Ion-Induced Dipole and Dipole-Induced Dipole Intermolecular Forces

These types of attraction occur when the charge on an ion or a dipole distorts the electron cloud of a nonpolar molecule and induces a temporary dipole in the nonpolar molecule. Like ion—dipole intermolecular forces, these also require two different species, which means they are important in solutions. They are relatively weak interactions. Increasing the charge on an ion or the polarity of a dipole will increase the strength of these types of interactions.

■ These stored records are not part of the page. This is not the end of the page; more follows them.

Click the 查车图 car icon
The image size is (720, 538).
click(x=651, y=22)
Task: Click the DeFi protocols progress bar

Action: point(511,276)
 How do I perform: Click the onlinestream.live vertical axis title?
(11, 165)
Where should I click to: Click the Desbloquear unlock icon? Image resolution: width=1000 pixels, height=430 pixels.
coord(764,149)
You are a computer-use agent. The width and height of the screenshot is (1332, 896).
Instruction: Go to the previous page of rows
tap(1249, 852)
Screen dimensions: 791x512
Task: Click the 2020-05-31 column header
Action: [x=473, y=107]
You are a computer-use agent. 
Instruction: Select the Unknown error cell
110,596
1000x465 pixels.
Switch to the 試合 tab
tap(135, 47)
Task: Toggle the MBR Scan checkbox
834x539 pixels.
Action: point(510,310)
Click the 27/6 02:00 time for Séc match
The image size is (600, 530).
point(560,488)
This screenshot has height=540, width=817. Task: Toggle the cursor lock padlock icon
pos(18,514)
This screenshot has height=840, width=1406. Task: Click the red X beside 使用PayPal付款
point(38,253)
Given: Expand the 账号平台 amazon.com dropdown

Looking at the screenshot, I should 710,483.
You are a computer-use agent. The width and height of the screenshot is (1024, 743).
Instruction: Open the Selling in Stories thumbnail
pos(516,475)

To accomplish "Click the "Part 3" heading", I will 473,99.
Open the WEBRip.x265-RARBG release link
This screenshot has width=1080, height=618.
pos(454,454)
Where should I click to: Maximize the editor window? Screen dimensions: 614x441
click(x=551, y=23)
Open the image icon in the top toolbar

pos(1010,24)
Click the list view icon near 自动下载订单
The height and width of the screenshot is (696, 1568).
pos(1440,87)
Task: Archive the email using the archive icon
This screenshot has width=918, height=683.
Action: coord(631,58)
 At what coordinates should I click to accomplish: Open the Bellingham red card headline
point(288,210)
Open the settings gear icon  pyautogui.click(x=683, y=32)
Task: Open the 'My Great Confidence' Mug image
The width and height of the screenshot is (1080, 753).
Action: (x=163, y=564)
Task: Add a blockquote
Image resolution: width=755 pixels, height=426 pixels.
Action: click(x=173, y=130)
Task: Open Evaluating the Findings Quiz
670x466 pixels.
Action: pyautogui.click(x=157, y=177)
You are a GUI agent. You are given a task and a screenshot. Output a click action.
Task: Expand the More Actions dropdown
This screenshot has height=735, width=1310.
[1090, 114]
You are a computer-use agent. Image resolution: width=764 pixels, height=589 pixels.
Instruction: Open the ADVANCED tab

London (Dispersion) Intermolecular Force

This intermolecular attraction occurs in all substances; however, London dispersion forces are only significant when the other types of intermolecular forces are absent. It arises from a momentary distortion of the electron cloud, with the creation of a very weak dipole. The weak dipole induces a dipole in another nonpolar molecule. This is an extremely weak interaction, but it is strong enough to allow us to liquefy nonpolar gases such as hydrogen, H2, and nitrogen, N2, and the noble gases like helium, He. If there were no intermolecular forces attracting these molecules, it would be impossible to liquefy them. The nitrogen molecule has more electrons than either the hydrogen molecule or the helium atom, and consequently N2 has the highest boiling point of the three. In general, the greater the number of electrons, the greater the London dispersion force (polarizability of the electrons), and for very large molecules the combination may result in a total attraction greater than from the other intermolecular forces. In addition, the presence of π bonds increases the polarizability of the electron cloud. An increase in the contact area between the molecules enhances the strength of London dispersion forces.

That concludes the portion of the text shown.